Re: [PATCH v2] driver core: Don't let a device probe until it's ready

["Danilo Krummrich" <dakr@kernel.org>]

On Tue Mar 31, 2026 at 5:26 PM CEST, Doug Anderson wrote:
> Hi,
>
> On Tue, Mar 31, 2026 at 7:42 AM Danilo Krummrich <dakr@kernel.org> wrote:
>>
>> > @@ -848,6 +848,18 @@ static int __driver_probe_device(const struct device_driver *drv, struct device
>> >       if (dev->driver)
>> >               return -EBUSY;
>> >
>> > +     /*
>> > +      * In device_add(), the "struct device" gets linked into the subsystem's
>> > +      * list of devices and broadcast to userspace (via uevent) before we're
>> > +      * quite ready to probe.
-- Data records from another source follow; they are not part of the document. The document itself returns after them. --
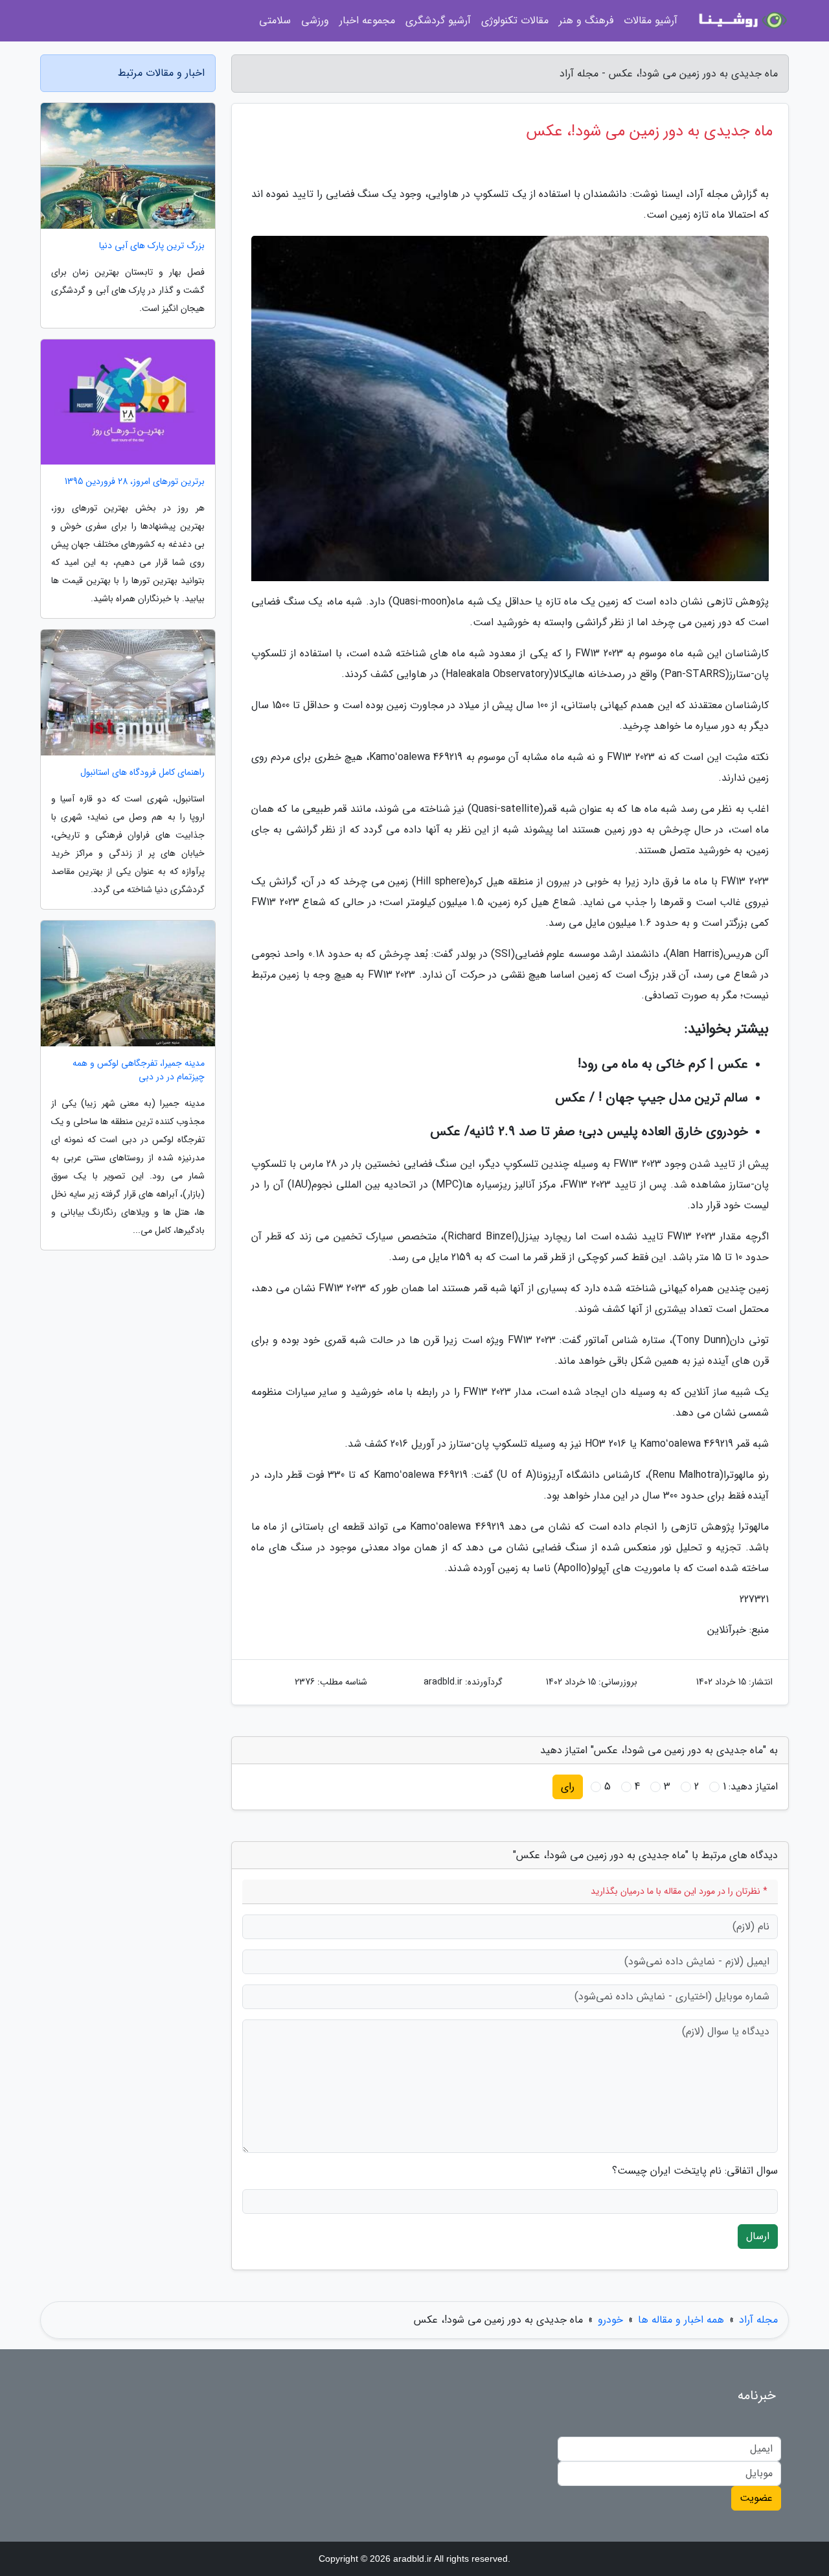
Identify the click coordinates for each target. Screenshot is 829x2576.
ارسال (757, 2236)
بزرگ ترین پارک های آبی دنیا (152, 246)
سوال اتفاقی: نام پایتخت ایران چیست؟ (695, 2171)
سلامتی (275, 20)
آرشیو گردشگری (438, 20)
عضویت (756, 2498)
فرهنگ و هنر (586, 20)
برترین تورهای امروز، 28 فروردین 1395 (135, 482)
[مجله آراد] (741, 20)
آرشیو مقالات (650, 20)
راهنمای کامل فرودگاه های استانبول (142, 772)
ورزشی (315, 20)
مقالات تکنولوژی (515, 20)
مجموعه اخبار (367, 20)
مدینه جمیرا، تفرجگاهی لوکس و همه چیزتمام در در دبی (139, 1070)
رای (567, 1786)
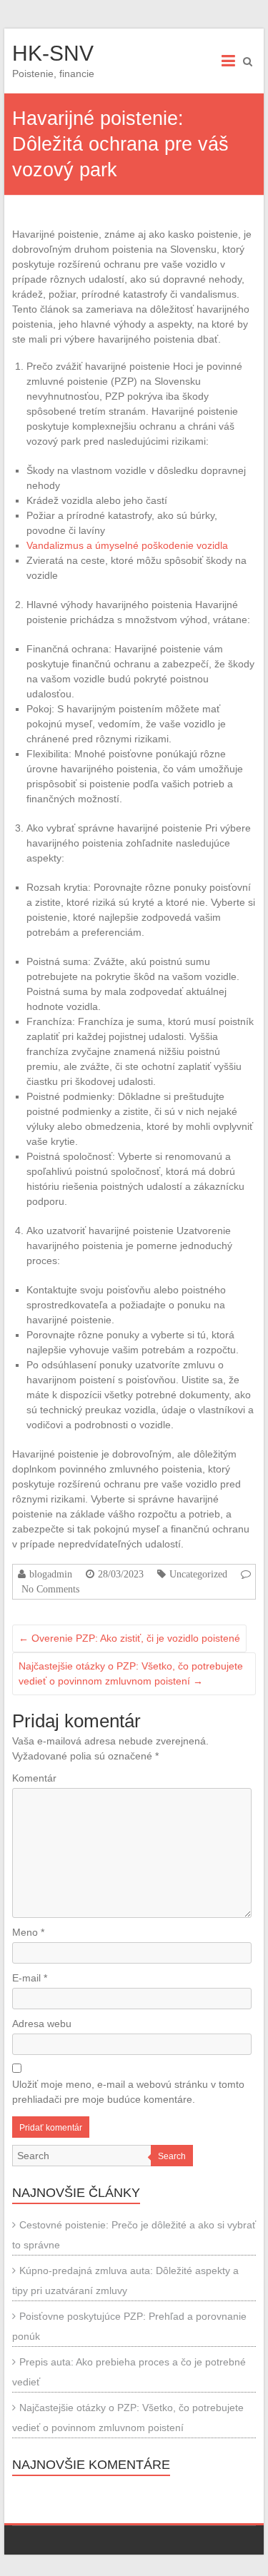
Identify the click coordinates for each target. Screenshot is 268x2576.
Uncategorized (198, 1574)
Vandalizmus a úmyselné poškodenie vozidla (127, 545)
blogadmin (50, 1574)
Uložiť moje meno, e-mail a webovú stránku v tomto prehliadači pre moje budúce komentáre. (128, 2092)
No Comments (50, 1589)
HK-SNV (53, 53)
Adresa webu (41, 2023)
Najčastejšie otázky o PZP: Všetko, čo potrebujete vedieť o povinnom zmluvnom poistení (131, 1673)
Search (172, 2156)
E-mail (29, 1978)
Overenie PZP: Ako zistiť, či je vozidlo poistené (129, 1638)
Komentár (34, 1778)
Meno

Those open pathways to driver probe before
>> > +      * we've finished enough of device_add() to reliably support probe.
>> > +      * Detect this and tell other pathways to try again later. device_add()
>> > +      * itself will also try to probe immediately after setting
>> > +      * "ready_to_probe".
>> > +      */
>> > +     if (!dev->ready_to_probe)
>> > +             return dev_err_probe(dev, -EPROBE_DEFER, "Device not ready_to_probe");
>>
>> Are we sure this dev->ready_to_probe dance does not introduce a new subtle bug
>> considering that ready_to_probe is within a bitfield of struct device?
>>
>> I.e. are we sure there are no potential concurrent modifications of other fields
>> in this bitfield that are not protected with the device lock?
>>
>> For instance, in __driver_attach() we set dev->can_match if
>> driver_match_device() returns -EPROBE_DEFER without the device lock held.
>
> Bleh. Thank you for catching this. I naively assumed the device lock
> protected the bitfield, but I didn't verify that.
>
>
>> This is exactly the case you want to protect against, i.e. device_add() racing
>> with __driver_attach().
>>
>> So, there is a chance that the dev->ready_to_probe change gets interleaved with
>> a dev->can_match change.
>>
>> I think all this goes away if we stop using bitfields for synchronization; we
>> should convert some of those to flags that we can modify with set_bit() and
>> friends instead.
>
> That sounds reasonable to me. Do you want me to send a v3 where I
> create a new "unsigned long flags" in struct device and introduce this
> as the first flag? If there are additional bitfields you want me to
> convert, I can send them as additional patches in the series as long
> as it's not too big of a change...

I think the one with the biggest potential to cause real issues is can_match, as
it is modified without the device lock held from __driver_attach(), which can be
called at any time concurrently.

(I think there are others as well, but they are more on the theoretical side of
things. For instance, dma_skip_sync is modified by dma_set_mask(), which
strictly speaking does not require the device lock to be held. In practice,
that's probably never an issue since dma_set_mask() is typically called from bus
callbacks usually, but it's not strictly a requirement.)

More in general, from a robustness point of view, everything that is set once at
device creation time is fine to be a bitfield; bits that are used for
synchronization or are modified concurrently, I'd rather use bitops.